EXERCISE DATA:
****

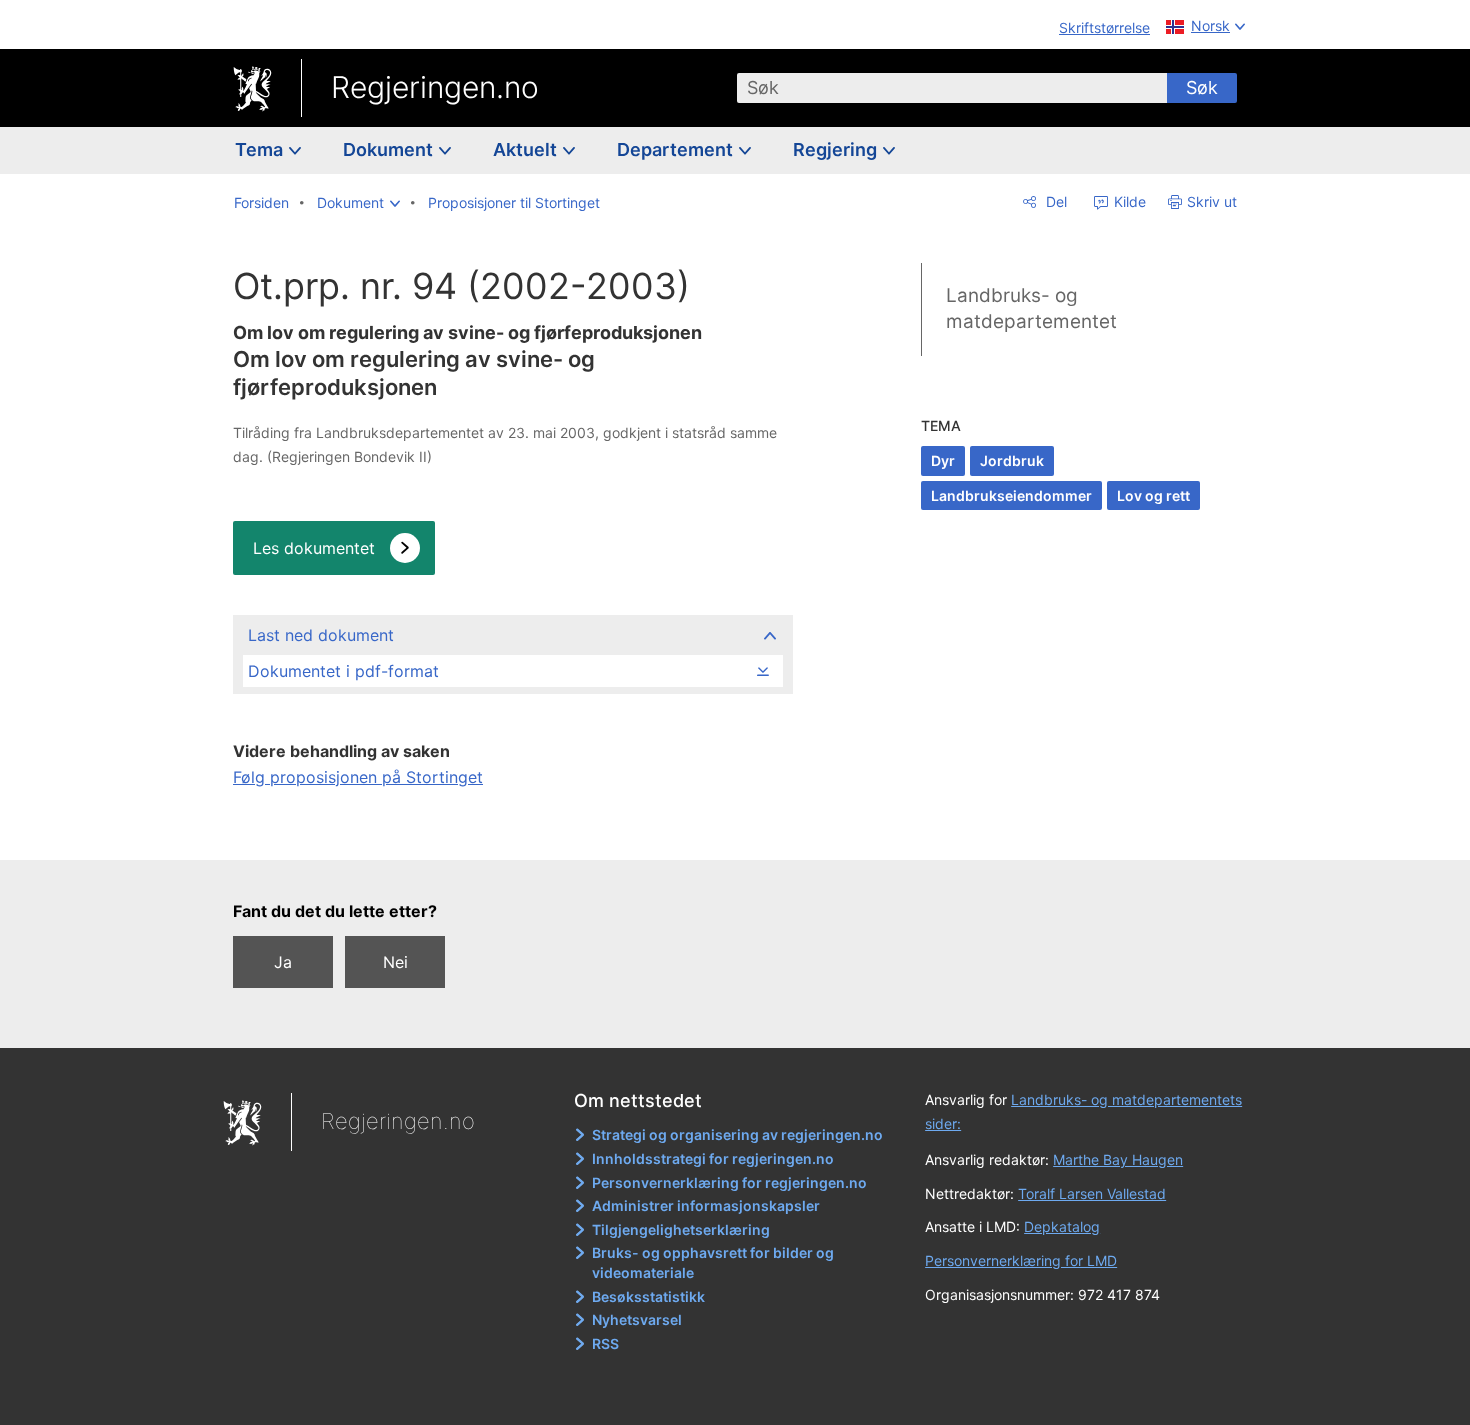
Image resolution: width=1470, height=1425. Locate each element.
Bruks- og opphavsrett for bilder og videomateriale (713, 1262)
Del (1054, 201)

****

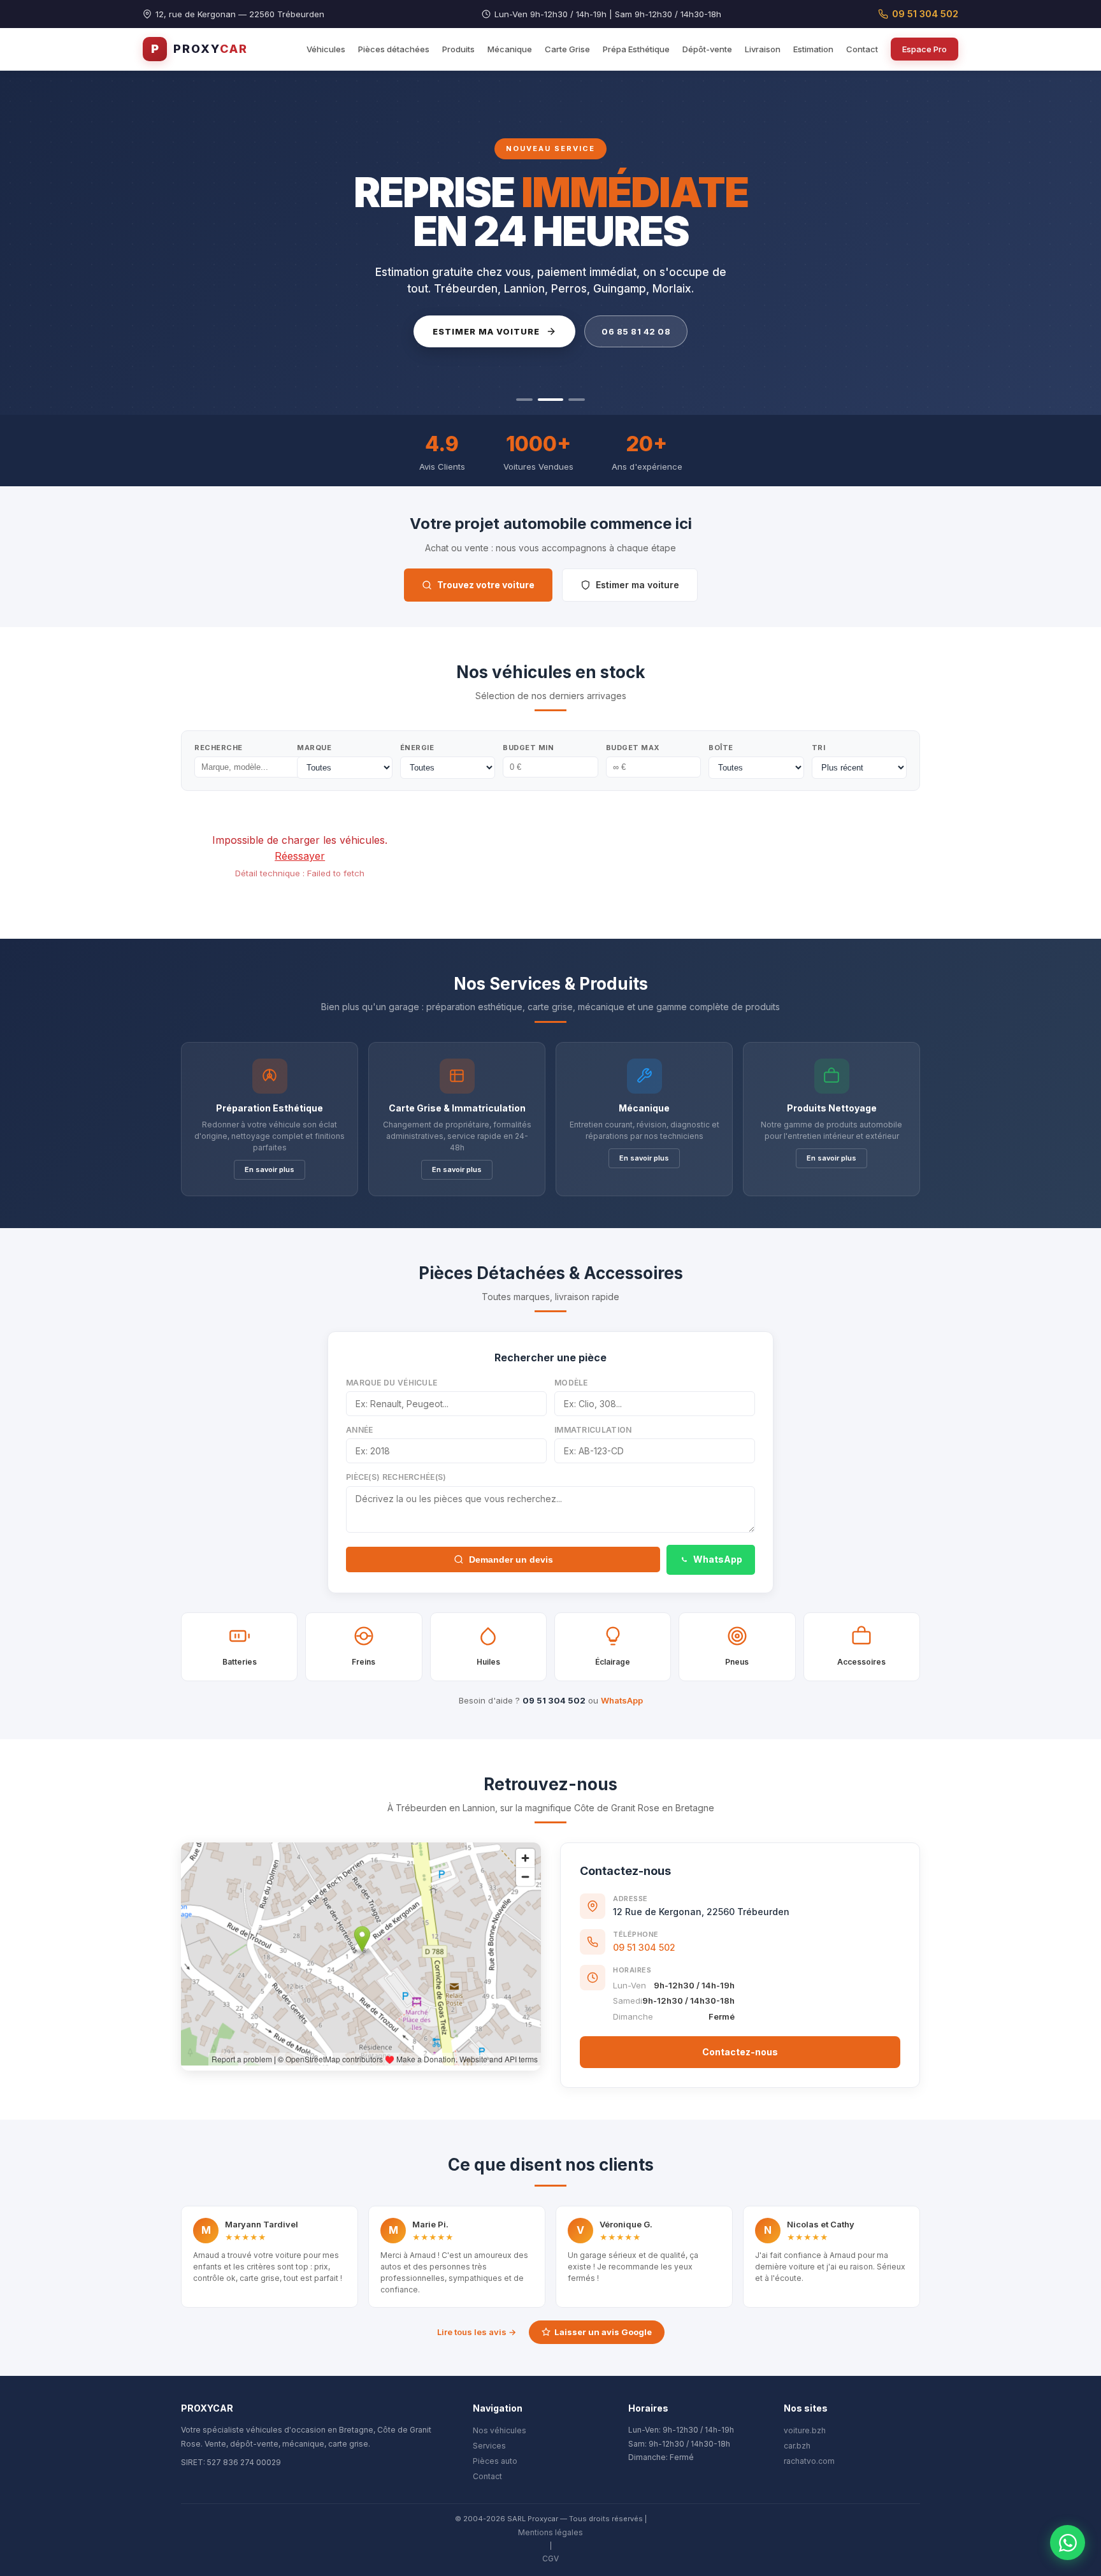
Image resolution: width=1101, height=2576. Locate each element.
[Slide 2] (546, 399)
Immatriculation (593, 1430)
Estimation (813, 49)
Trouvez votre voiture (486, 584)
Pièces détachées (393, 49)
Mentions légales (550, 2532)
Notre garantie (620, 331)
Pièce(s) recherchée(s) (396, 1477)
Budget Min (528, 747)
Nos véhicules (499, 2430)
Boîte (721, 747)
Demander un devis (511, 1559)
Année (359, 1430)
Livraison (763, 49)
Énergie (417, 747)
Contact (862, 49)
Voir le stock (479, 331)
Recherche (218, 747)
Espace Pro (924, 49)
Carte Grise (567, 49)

****

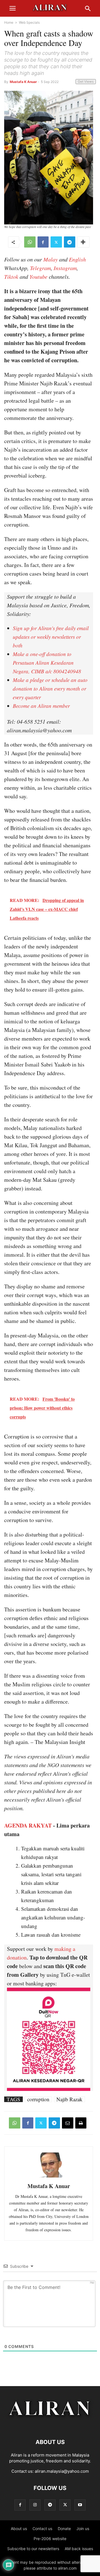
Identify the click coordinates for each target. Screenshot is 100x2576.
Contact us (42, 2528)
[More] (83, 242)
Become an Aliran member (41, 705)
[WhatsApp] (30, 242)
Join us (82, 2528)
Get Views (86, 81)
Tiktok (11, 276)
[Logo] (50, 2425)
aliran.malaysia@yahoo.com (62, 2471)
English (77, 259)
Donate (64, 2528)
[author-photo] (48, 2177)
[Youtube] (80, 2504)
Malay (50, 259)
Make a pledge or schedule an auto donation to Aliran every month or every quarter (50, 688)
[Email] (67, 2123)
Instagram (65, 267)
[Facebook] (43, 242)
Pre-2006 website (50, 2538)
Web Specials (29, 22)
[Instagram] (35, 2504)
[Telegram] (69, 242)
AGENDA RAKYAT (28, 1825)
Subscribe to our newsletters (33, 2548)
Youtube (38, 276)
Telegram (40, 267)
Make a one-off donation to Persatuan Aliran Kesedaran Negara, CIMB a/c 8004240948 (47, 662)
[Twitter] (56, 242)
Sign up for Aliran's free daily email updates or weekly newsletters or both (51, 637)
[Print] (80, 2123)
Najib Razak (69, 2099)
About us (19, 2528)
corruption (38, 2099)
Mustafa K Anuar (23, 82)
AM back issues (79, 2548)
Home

****

Using the entries above, repeat only the lines from the one containing "Estimation (813, 49)" through the one containing "Carte Grise (567, 49)", end lines included.

SOLUTION FOR THIS PROBLEM:
Estimation (813, 49)
Trouvez votre voiture (486, 584)
Pièces détachées (393, 49)
Mentions légales (550, 2532)
Notre garantie (620, 331)
Pièce(s) recherchée(s) (396, 1477)
Budget Min (528, 747)
Nos véhicules (499, 2430)
Boîte (721, 747)
Demander un devis (511, 1559)
Année (359, 1430)
Livraison (763, 49)
Énergie (417, 747)
Contact (862, 49)
Voir le stock (479, 331)
Recherche (218, 747)
Espace Pro (924, 49)
Carte Grise (567, 49)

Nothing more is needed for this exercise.